Y'know, normally, I am a bit of a social butterfly. I used to go to a lot of parties and such. Recently however, I've been very antisocial. Truth be told, I'm sick of dealing with other people. Honestly. Anyway, I mention this because tomorrow I'm going to a get together, and my heart is just not in it. I think to myself that I could just skip it and take a nap. And somehow, that sounds like a good idea. I'm not sure what's wrong with me lately. One of my housemates keeps asking me if I'm doing okay. I'm actually doing pretty well. I just don't feel very upbeat.
Maybe I'm not okay. That's a distinctive possibility. Maybe I'm depressed (unlikely) or despondent or something. Maybe being surrounded by all this death is jading me to existence.

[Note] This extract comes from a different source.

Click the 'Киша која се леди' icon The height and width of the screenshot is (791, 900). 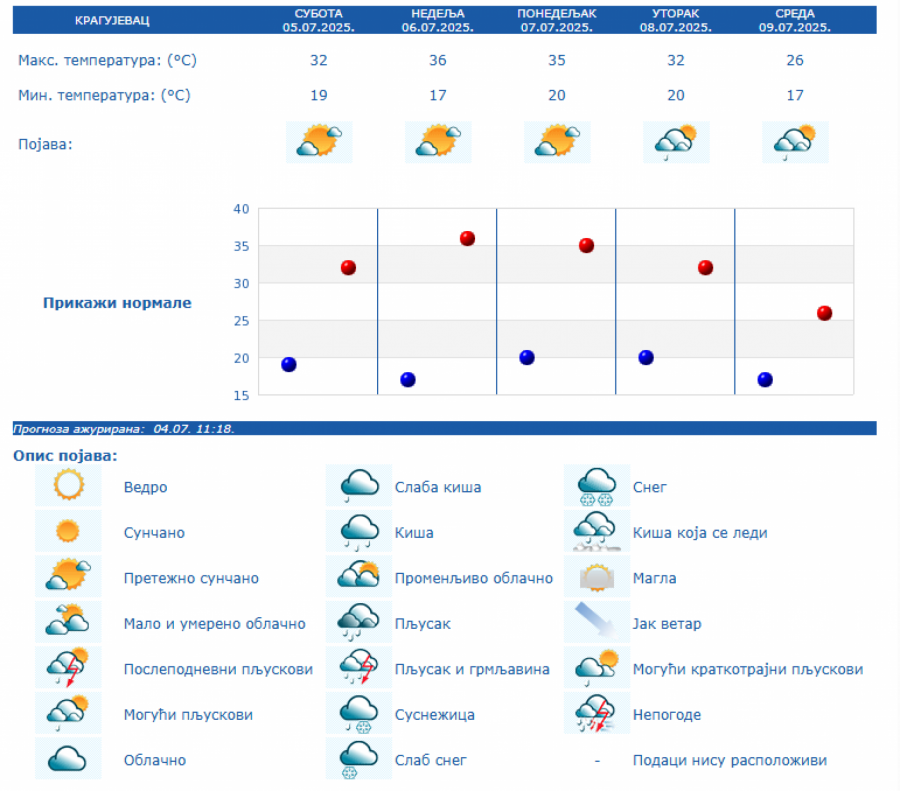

I don't know. All I know is that I could skip out on the festivities tomorrow and not feel bad about it.
The thought occurred to me that maybe this is not something I should frown upon. I've spent all this time getting back in touch with who I am. Why should I question now what I've spent so long reacclimating to? Maybe this is me. Maybe I really am a 'goes to the movies by himself' sort of person. I know that I'm getting back in touch with my utter preppiness. I'm dying to wear my new sports coat, or even the old one really.
You know, in the process of getting to know yourself, you end up doing things to test just who you really are. And a lot of it is simple self-indulgence. I don't feel like doing this, so I won't. I don't feel like getting out of bed, so I won't. Let it stew. Let it fester. Eventually, you discover what gets you, what moves you along.

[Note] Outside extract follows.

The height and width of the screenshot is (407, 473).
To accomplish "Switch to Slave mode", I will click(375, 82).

The one thing that I learned about myself is that I place no value in praise. I've won my fair share of awards and recognition. Today my senior told me that he really appreciated that our lists were so up to date, and on all the services he'd been on, he'd never had a list so well done. I'm sure he meant it in a complimentary way. I couldn't have cared less. Why should I be praised for doing what I'm supposed to do? That's ridiculous. If I did something outstanding, then sure, I would like some thanks. But please, for doing what I'm supposed to do, I expect nothing. I've always believed that when someone trusts you to do something, that's sacred. That means you do it, and you do it right.
It's why I've never felt comfortable when attendings tell me that I'll make a good resident. Their opinion is based on the fact that I do what I'm expected to do? Would you congratulate your computer for not crashing? Would you reward your heart for beating? There shouldn't be a reward for doing what you're supposed to do. One of my friends in college was right about me. I'd make a terrible boss, because I expect things to be done, because it's what I'd expect from myself.
And I realized that to myself, I'll never be outstanding. Never. Every time I achieve something notable, I'll always know that it was simply what I should have done anyway. No matter what the world says, I always hold myself to a higher standard. And I think that something my mom told me when I was 12 is sort of the truth behind me. I got a C in one of my subjects, and my mom scolded me. I told her that I tried. And she looked me in the eye and I knew that she could see right through me. "The important thing is that you do your best." And that's the standard I've always held myself to.
Maybe that's why I'm so disappointed with myself sometimes. It's the knowledge that I have not done my best.
On a side note, I helped a couple ladies push their car into a parking lot today. I drove by them and I had to stop and turn around, because in my mind, I knew that if I drove away, I wouldn't be able to forgive myself. How could I call myself a God-fearing Catholic if I drove off without helping a couple women with a broken down car? Y'know, medical school has taught me one thing about life: if you don't walk the path, it doesn't matter that you know the way.